7. A method for preparing combination of sequence characterized amplified region (SCAR) primers for use in marker assisted selection of rice varieties which are resistant to attack by gall midge which comprises subjecting genomic DNA extracted from rice varieties which are Fs progenies of a cross between rice varieties resistant to gall midge biotypes and rice varieties susceptible to gall midge biotypes, to random amplification, extracting the product of random amplification and subjecting it to amplified fragment length polymorphism (AFLP) reactions in the presence of primers, separating the amplified product, extracting DNA therefrom and subjecting it to polymerase chain reaction in the presence of the same primers employed for the AFLP reactions to obtain gall midge susceptible specific AFLP fragment, cloning said AFLP fragment into pGEMT vector to produce a cloned AFLP insert, sequencing said cloned insert and producing said SCAR primers from said clone employing the sequence information, wherein said clone has a nucleotide sequence having Seq. ID. 1 and said primers have the sequence shown in Seq IDs Nos. 2 and 3.
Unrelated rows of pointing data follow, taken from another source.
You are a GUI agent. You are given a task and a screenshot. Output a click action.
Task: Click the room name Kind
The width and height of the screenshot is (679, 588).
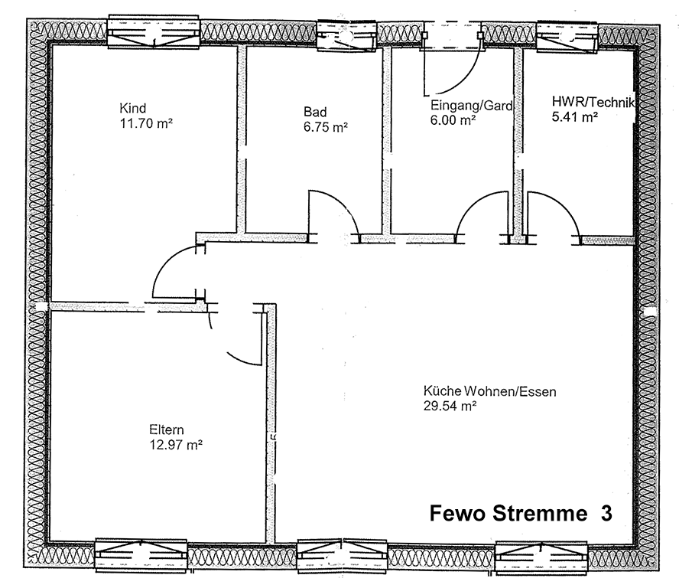click(x=133, y=108)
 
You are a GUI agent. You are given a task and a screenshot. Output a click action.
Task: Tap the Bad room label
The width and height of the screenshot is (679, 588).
click(x=315, y=113)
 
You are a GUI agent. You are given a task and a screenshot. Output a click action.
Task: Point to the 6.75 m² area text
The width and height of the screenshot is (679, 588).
click(x=326, y=128)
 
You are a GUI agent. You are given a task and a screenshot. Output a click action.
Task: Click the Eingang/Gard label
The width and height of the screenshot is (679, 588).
click(x=471, y=106)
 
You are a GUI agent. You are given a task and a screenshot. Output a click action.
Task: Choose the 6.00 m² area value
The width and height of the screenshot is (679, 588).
click(x=453, y=120)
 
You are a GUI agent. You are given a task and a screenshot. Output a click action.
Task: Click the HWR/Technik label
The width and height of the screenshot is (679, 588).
click(x=593, y=102)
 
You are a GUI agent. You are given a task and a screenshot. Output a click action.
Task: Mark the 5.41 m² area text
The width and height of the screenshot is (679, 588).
click(x=574, y=117)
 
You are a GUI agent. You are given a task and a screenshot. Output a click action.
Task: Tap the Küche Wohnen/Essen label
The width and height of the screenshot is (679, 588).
click(x=489, y=392)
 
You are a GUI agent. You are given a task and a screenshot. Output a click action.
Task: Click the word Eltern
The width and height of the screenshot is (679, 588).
click(x=167, y=430)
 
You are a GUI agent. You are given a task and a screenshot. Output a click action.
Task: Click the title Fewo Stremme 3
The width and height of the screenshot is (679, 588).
click(x=521, y=513)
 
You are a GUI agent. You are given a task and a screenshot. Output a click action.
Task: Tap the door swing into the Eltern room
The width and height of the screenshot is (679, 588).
click(x=241, y=337)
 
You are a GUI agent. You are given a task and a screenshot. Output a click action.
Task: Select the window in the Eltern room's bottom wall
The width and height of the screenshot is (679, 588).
click(x=141, y=554)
8. A method for screening a rice variety to determine whether it is resistance or susceptible to gall midge biotypes which comprises extracting DNA from said rice variety, subjecting said rice variety to a polymerase chain amplification reaction in the presence of a combination primers having the sequence shown in Seq IDs Nos 2 and 3 and determining if any fragment of said DNA was amplified, amplification of a fragment indicating the presence of susceptible phenotype specific band thereby indicating that said rice variety is susceptible to Gall midge biotypes and absence of amplification indicating that said rice variety is resistant to Gall midge biotypes.

9. A method as claimed in claim 3, wherein said cloned AFLP insert comprises susceptibility specific AFLP fragment of 598 bp.

10. A method as claimed in claim 3, wherein said vector is a pGEMT vector.

11. A method as claimed in claim 4, wherein said vector is a pGEMT vector.

12. A method as claimed in claim 5, wherein said vector is a pGEMT vector.